Could you retype, exactly as written, every line from the top of the records through the line that contains "Task: Open the filter funnel icon"?

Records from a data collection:
#####
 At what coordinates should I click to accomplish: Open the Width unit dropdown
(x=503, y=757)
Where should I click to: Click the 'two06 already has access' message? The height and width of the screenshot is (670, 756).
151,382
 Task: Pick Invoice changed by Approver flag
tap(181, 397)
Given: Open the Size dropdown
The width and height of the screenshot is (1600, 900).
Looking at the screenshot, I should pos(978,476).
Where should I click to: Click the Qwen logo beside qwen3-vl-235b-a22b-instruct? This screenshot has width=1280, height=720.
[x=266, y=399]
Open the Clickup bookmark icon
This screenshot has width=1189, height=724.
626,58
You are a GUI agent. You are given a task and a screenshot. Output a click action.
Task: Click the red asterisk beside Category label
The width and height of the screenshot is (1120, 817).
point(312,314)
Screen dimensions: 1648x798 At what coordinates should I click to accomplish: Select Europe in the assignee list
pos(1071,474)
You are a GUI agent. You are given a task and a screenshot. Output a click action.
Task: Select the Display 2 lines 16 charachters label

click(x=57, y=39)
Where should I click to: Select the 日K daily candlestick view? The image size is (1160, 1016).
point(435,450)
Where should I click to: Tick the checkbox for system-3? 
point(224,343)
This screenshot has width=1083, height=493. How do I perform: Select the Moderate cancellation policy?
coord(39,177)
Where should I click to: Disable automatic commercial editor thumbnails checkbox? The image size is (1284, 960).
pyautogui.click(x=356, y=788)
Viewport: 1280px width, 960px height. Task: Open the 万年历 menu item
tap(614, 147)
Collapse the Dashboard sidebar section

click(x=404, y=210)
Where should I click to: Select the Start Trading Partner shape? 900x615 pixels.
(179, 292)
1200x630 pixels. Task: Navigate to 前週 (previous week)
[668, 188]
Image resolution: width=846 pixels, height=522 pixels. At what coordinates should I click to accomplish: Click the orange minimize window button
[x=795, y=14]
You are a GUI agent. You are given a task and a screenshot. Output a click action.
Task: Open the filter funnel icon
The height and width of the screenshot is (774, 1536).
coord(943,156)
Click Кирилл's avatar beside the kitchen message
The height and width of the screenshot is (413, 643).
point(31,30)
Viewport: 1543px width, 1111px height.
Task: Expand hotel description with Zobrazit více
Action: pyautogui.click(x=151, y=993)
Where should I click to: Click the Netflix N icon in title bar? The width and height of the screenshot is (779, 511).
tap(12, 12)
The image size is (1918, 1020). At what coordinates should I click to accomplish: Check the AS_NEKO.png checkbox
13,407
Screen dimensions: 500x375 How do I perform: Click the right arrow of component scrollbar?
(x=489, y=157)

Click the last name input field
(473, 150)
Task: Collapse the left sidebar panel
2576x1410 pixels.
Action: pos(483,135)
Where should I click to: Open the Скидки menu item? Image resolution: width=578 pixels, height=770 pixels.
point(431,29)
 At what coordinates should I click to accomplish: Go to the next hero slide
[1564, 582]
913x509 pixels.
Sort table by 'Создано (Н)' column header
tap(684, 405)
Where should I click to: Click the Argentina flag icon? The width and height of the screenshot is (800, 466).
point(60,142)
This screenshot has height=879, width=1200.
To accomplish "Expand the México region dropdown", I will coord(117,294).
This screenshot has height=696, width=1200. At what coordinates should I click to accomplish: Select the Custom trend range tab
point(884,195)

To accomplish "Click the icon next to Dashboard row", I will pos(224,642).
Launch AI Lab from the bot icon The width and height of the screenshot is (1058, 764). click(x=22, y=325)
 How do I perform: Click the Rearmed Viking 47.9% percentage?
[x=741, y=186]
#####
### Completed task:
 At what coordinates should I click to accomplish: Open the Width unit dropdown
(x=503, y=757)
Where should I click to: Click the 'two06 already has access' message? The height and width of the screenshot is (670, 756).
151,382
 Task: Pick Invoice changed by Approver flag
tap(181, 397)
Given: Open the Size dropdown
The width and height of the screenshot is (1600, 900).
Looking at the screenshot, I should pos(978,476).
Where should I click to: Click the Qwen logo beside qwen3-vl-235b-a22b-instruct? This screenshot has width=1280, height=720.
[x=266, y=399]
Open the Clickup bookmark icon
This screenshot has width=1189, height=724.
626,58
You are a GUI agent. You are given a task and a screenshot. Output a click action.
Task: Click the red asterisk beside Category label
The width and height of the screenshot is (1120, 817).
point(312,314)
Screen dimensions: 1648x798 At what coordinates should I click to accomplish: Select Europe in the assignee list
pos(1071,474)
You are a GUI agent. You are given a task and a screenshot. Output a click action.
Task: Select the Display 2 lines 16 charachters label

click(x=57, y=39)
Where should I click to: Select the 日K daily candlestick view? The image size is (1160, 1016).
point(435,450)
Where should I click to: Tick the checkbox for system-3? 
point(224,343)
This screenshot has width=1083, height=493. How do I perform: Select the Moderate cancellation policy?
coord(39,177)
Where should I click to: Disable automatic commercial editor thumbnails checkbox? The image size is (1284, 960).
pyautogui.click(x=356, y=788)
Viewport: 1280px width, 960px height. Task: Open the 万年历 menu item
tap(614, 147)
Collapse the Dashboard sidebar section

click(x=404, y=210)
Where should I click to: Select the Start Trading Partner shape? 900x615 pixels.
(179, 292)
1200x630 pixels. Task: Navigate to 前週 (previous week)
[668, 188]
Image resolution: width=846 pixels, height=522 pixels. At what coordinates should I click to accomplish: Click the orange minimize window button
[x=795, y=14]
You are a GUI agent. You are given a task and a screenshot. Output a click action.
Task: Open the filter funnel icon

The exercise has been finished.